Showing posts with label Obamacare. Show all posts
Showing posts with label Obamacare. Show all posts

Wednesday, January 2, 2013

2/1/2013: The Bitter ATRA Fudge


Some say never shall one let a good crisis go to waste... US Fiscal Cliff 'deal' of December 31st is an exact illustration. Here is the list of pork carriages attached to the Disney-styled 'train' of policies the US Congress enacted.

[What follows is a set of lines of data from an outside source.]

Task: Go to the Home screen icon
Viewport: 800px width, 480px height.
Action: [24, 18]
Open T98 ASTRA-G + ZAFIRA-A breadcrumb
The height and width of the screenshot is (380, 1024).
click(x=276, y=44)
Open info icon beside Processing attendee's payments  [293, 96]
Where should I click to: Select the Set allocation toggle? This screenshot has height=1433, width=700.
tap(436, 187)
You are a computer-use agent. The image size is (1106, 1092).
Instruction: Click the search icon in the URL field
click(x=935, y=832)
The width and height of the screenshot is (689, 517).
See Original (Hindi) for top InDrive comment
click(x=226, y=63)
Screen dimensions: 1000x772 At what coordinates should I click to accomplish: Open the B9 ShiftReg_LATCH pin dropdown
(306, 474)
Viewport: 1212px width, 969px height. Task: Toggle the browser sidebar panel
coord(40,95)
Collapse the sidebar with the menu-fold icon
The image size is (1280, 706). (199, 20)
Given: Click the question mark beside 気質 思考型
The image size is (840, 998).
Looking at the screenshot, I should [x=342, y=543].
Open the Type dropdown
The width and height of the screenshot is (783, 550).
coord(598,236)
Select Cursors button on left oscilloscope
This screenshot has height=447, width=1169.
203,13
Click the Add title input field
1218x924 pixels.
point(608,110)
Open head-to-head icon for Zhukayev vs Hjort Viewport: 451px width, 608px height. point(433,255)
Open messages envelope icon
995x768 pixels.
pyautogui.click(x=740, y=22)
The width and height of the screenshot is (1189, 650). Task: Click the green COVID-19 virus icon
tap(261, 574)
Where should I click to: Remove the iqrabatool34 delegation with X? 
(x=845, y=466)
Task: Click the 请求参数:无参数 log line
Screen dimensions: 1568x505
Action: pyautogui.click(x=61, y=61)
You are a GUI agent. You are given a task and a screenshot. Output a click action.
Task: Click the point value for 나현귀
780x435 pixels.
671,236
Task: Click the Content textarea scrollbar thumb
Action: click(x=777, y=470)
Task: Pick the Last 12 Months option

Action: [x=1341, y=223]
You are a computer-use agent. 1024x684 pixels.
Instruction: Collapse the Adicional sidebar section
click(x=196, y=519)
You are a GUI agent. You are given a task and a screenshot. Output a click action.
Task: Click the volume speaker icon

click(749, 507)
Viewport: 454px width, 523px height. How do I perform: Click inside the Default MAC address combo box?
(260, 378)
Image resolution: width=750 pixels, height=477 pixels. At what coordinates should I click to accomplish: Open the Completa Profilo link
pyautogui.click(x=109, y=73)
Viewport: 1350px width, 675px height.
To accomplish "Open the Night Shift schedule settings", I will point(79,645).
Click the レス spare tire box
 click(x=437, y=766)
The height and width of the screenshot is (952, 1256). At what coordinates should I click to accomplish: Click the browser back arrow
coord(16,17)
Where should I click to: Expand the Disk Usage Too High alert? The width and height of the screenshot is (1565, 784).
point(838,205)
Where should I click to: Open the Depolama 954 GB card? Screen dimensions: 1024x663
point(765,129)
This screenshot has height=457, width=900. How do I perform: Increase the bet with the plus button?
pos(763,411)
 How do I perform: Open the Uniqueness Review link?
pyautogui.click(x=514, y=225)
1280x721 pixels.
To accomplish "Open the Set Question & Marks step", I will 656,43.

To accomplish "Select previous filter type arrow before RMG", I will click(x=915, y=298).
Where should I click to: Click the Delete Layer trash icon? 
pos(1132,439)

Have a laugh: http://www.nakedcapitalism.com/2013/01/eight-corporate-subsidies-in-the-fiscal-cliff-bill-from-goldman-sachs-to-disney-to-nascar.html

And to summarise the farcical output of the Congressional effort:

  • The American Taxpayers Relief Act (ATRA) has raised taxes on pretty much everyone. Taxes up means growth down. Now, recall that the US economy is not exactly in a sporting form to start with (link here).
  • The payroll taxes cuts are not extended into 2013 so every American is getting whacked with some 2% reduction in the disposable income, taking out $115 billion per annum (the largest revenue raising measure in the ATRA) out of households savings, investment and consumption, or under 1% of annual personal consumption.
  • The super-rich (or just filthy-rich, take your pick, but defined as those on joint incomes at or above $450K pa) will see income tax rising to 39.6% and will have to pay an additional 0.9% in Medicare tax to cover that which they will not be buying - the Obamacare. They (alongside anyone earning above $250K pa) will also pay 3.8% additional tax on 'passive' income - income from capital gains and dividends for same Obamacare.
  • Dividends and CGT are raised from 15% to 20% (again for joint earners above $450K pa).
Meanwhile, the US has already breached the debt ceiling and the ATRA has done virtually nothing to address the deficit overhang. So in a summary, the 'deal' is a flightless dodo flopping in the mud of politics. There are no real cuts on the expenditure side, there are loads of tax hikes that are likely to damage demand and investment and lift up the cost of capex funding for the real economy. And there is simply more - not less - uncertainty about the future direction of policy, as the White House and the Congress are going to be at loggerheads in months to come dealing with the following list of unaddressed topics:
  1. Spending cuts
  2. Budget deficit
  3. Further tax hikes
  4. Debt
  5. Reforms of the entitlements system
  6. Growth-retarding effects of ATRA and Obamacare.
Obamanomics have delivered fudged recovery, fudged solutions to structural crises and real, tangible increases in taxation. The latter is the 'first' since 1993.